De Raad heeft de medische beoordeling van het UWV onderschreven en vastgesteld dat het medisch onderzoek door de verzekeringsartsen zorgvuldig was uitgevoerd. De Raad concludeerde dat de rapporten van de bezwaarverzekeringsarts en bezwaararbeidsdeskundige voldoende inzichtelijk en toetsbaar waren. De Raad oordeelde dat de functies die aan de schatting ten grondslag lagen, geschikt waren voor appellant, en dat de mate van arbeidsongeschiktheid terecht was vastgesteld.

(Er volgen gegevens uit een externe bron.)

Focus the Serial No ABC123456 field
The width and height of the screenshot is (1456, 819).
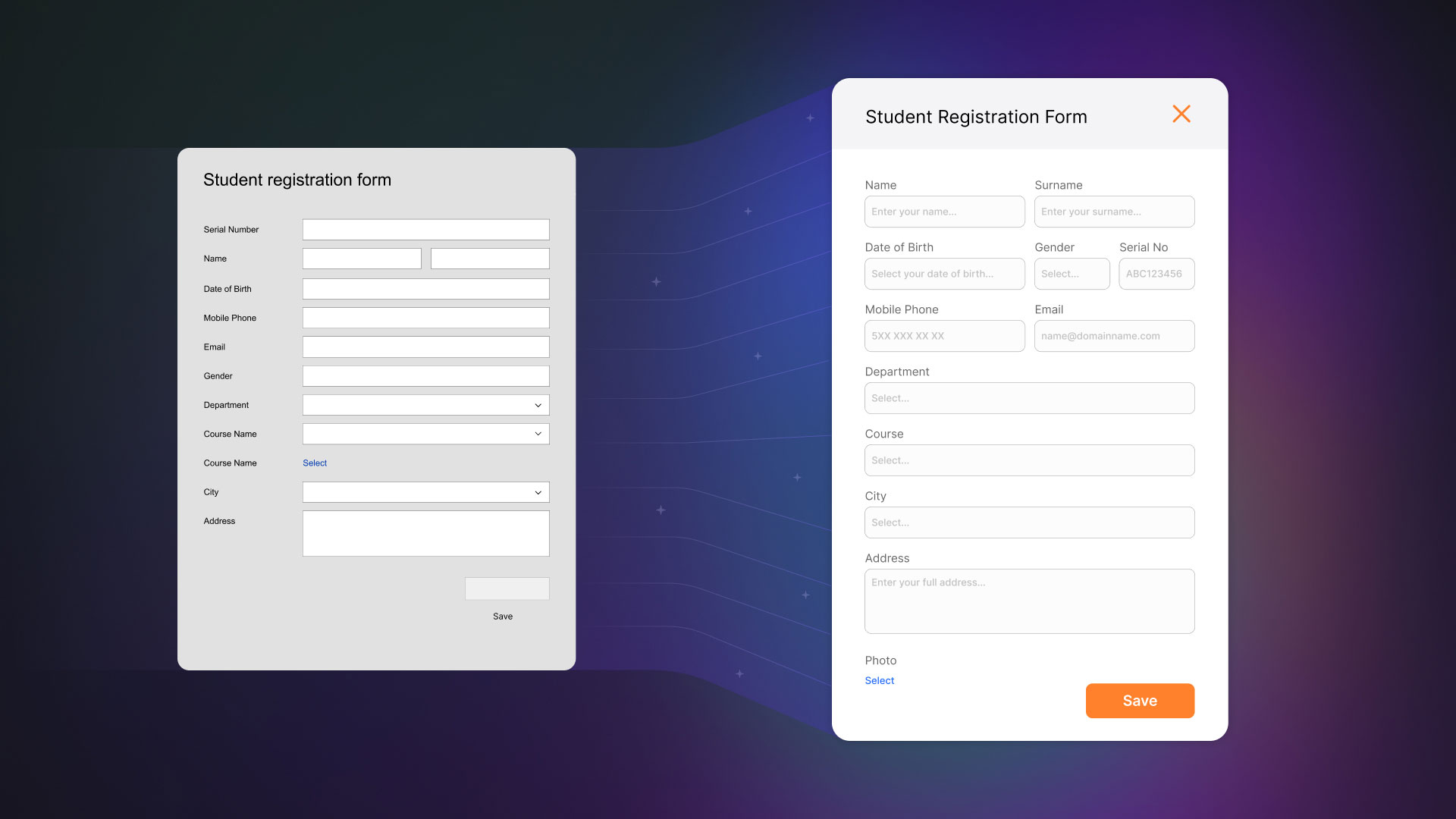tap(1156, 274)
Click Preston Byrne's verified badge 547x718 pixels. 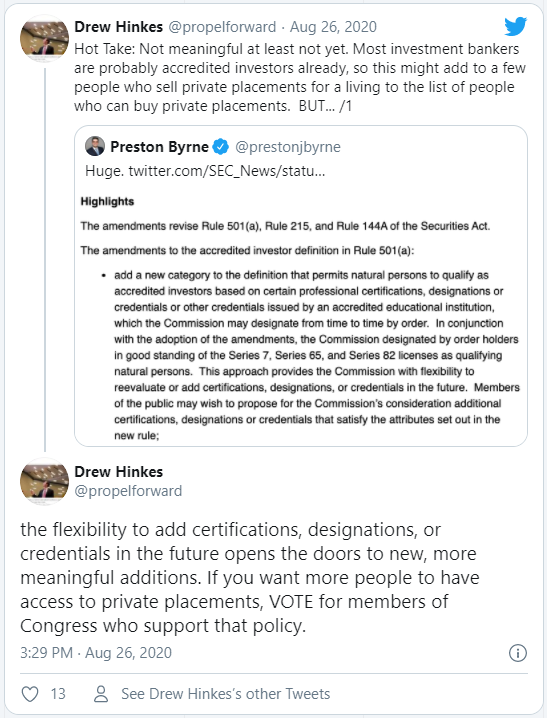click(221, 147)
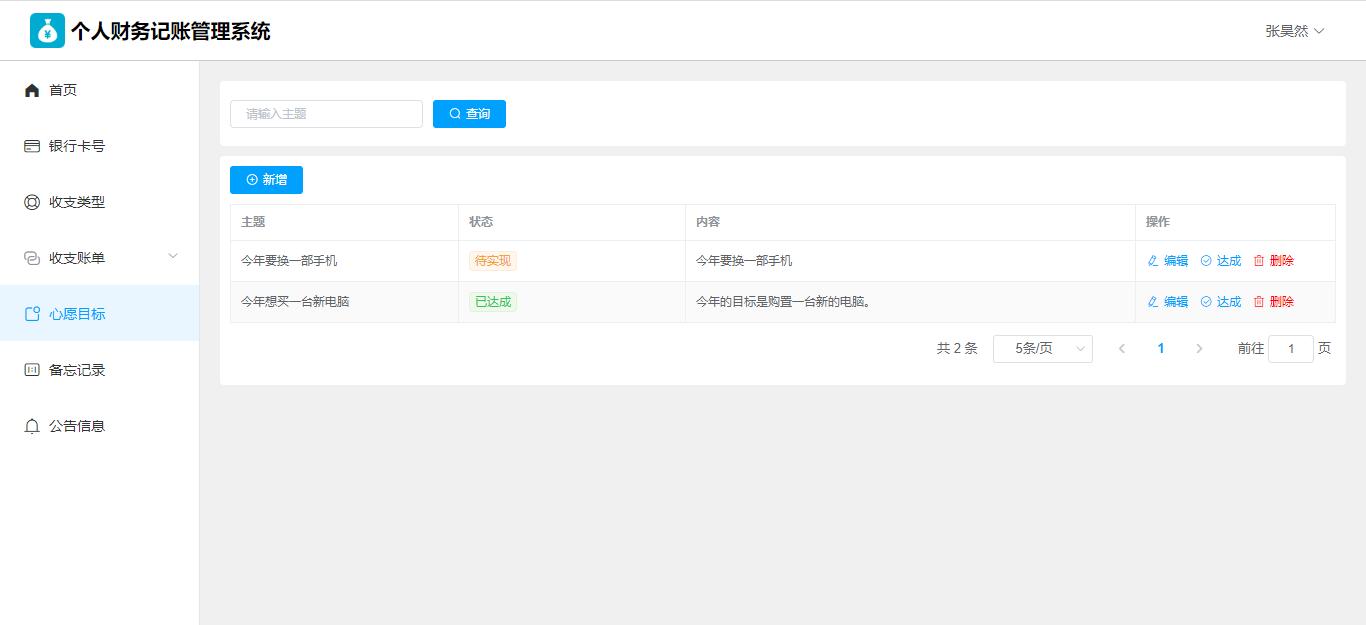Click the 备忘记录 memo icon
The image size is (1366, 625).
point(32,370)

Appellant had in hoger beroep aangevoerd dat er sprake was van progressieve beperkingen en dat de rechtbank zijn beroepsgronden onvolledig had behandeld. De Raad heeft echter geen aanleiding gevonden om te twijfelen aan de eerdere beoordelingen en heeft de aangevallen uitspraak van de rechtbank bevestigd. De Raad concludeerde dat er geen reden was voor een veroordeling tot vergoeding van proceskosten, en bevestigde de beslissing van het UWV dat de WAO-uitkering van appellant per 24 november 2010 ongewijzigd bleef.